▶ **Problem 1**
According to the discussion of AI costs, what does all profit come from?
▶ **Problem 2**
Reproduce the discussion of AI costs verbatim from "Feels like they" to "necessary labor time.".
-- Reading passage follows --
• I don’t feel like the companies are concerned about it costing more right now as much as they are betting that it will be cheaper in the long run. The cost of labor isn’t unlikely to decrease drastically while the technology is likely to become cheaper.

    While I would love to believe Microsoft is being burned by spending on AI, I think they don’t mind spending more now so long as they can trade the cost labor for the costs of technology and maintain similar productivity.

    Feels like they hope this will be to white collar jobs what Uber was for taxi drivers. Current profitability isn’t really the goal as much as being able to reproduce similar outputs.

    • Even if AI someday does become profitable short term, total profits will still go down long-term, because all profit comes from human labor (or exploiting nature). All any technology ever does in capitalism is to replace human labor, thereby putting more pressure on the empirically proven tendency of profits to fall. Profit gains from technology can only ever be short term and relative to competition who hasn’t yet adapted the technology. Once everyone has, prices drop, adjusting to lower socially necessary labor time.
-- Reading passage concluded --
-- Given entries follows --
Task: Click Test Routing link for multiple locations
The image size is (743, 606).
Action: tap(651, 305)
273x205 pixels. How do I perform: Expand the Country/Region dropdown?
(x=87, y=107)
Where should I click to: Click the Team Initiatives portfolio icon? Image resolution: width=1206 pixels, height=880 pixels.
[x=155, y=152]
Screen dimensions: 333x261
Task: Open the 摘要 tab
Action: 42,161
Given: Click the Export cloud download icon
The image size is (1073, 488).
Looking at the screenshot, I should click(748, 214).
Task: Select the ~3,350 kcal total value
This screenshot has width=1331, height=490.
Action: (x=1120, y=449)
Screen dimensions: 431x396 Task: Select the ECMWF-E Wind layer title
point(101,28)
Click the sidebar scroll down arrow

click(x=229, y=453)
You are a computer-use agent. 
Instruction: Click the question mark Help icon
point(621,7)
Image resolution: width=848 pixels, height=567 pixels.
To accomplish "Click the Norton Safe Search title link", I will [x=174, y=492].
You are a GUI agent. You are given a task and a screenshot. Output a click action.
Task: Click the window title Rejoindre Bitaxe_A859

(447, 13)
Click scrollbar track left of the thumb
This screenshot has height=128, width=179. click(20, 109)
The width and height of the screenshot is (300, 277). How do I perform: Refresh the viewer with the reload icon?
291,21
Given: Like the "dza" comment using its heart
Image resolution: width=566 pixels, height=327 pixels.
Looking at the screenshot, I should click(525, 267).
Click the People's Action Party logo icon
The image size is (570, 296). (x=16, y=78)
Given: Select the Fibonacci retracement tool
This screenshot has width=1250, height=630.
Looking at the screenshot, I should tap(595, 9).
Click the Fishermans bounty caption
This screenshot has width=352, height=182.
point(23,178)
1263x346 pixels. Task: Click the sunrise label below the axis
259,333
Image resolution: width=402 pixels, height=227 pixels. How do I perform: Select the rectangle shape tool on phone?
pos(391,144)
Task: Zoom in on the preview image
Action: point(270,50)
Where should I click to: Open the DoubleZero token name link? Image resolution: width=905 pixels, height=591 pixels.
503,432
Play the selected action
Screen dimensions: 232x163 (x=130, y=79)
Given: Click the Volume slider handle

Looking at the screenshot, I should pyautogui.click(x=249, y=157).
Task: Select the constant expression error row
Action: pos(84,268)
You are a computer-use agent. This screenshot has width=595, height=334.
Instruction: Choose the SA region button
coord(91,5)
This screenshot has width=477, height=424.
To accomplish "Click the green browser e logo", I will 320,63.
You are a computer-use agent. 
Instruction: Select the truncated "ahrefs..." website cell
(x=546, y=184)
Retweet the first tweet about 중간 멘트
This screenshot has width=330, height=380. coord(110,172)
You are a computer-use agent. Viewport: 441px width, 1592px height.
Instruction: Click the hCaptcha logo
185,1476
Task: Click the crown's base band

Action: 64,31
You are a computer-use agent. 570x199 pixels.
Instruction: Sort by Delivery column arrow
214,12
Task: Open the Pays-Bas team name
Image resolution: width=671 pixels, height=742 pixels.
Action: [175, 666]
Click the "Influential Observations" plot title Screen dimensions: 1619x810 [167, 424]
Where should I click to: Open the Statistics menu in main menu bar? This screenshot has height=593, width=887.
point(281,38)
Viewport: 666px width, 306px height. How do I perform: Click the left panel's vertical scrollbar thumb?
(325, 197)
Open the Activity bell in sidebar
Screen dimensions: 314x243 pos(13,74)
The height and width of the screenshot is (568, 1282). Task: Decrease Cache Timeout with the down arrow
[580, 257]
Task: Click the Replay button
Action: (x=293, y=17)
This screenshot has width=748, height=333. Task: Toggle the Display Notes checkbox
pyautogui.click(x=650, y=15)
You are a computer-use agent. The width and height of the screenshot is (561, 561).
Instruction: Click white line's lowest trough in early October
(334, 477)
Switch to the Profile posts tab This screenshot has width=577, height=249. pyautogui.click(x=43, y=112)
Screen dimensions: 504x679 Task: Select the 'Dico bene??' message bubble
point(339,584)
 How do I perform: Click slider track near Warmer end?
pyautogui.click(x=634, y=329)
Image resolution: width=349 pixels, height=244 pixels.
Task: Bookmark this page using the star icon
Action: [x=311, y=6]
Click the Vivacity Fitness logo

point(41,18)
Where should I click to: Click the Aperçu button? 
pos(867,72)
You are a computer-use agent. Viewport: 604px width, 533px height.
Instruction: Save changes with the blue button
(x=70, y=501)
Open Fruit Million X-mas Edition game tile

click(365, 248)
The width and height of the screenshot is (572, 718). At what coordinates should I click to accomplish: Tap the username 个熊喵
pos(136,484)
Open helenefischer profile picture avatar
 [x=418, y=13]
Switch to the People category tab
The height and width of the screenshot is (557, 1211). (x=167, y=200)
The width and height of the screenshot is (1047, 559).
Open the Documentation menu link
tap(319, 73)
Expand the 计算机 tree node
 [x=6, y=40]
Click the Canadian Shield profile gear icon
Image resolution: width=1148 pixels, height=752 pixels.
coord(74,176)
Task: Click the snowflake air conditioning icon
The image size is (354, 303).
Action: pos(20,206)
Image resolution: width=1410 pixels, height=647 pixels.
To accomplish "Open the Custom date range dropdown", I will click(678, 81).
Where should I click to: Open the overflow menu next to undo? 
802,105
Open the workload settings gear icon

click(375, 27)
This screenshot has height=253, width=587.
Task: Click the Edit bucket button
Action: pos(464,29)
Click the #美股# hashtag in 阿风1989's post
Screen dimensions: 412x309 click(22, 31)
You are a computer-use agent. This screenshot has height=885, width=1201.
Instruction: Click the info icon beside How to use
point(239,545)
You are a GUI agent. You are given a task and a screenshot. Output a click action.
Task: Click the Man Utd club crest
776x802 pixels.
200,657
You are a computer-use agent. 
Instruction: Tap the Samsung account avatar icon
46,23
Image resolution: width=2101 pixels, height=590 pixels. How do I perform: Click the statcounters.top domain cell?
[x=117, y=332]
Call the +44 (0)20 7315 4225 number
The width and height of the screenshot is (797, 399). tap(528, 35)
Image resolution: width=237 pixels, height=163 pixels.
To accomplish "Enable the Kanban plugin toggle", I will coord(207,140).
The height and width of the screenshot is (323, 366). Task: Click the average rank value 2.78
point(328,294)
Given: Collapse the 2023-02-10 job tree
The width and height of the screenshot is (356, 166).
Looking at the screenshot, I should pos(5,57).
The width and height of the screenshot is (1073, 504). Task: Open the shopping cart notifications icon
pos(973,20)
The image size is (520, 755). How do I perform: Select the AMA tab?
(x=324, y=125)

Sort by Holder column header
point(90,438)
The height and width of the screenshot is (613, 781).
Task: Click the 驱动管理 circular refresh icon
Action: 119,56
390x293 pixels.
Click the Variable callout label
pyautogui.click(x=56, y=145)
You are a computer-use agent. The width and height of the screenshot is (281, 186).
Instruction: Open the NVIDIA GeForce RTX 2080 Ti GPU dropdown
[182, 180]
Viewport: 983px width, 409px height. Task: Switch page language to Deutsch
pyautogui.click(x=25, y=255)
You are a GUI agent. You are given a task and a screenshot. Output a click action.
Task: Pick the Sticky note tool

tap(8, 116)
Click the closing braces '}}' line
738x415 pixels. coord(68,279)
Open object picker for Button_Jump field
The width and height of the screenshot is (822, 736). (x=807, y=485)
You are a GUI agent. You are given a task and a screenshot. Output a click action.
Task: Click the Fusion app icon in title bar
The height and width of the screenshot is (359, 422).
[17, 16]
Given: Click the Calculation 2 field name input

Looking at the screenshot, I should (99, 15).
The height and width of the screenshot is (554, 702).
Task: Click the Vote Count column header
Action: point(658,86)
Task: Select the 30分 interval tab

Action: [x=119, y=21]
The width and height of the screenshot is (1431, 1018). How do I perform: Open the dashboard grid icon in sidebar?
-- Given entries concluded --
▶ **Result 1**
Human labor (or exploiting nature).

▶ **Result 2**
Feels like they hope this will be to white collar jobs what Uber was for taxi drivers. Current profitability isn’t really the goal as much as being able to reproduce similar outputs.

    • Even if AI someday does become profitable short term, total profits will still go down long-term, because all profit comes from human labor (or exploiting nature). All any technology ever does in capitalism is to replace human labor, thereby putting more pressure on the empirically proven tendency of profits to fall. Profit gains from technology can only ever be short term and relative to competition who hasn’t yet adapted the technology. Once everyone has, prices drop, adjusting to lower socially necessary labor time.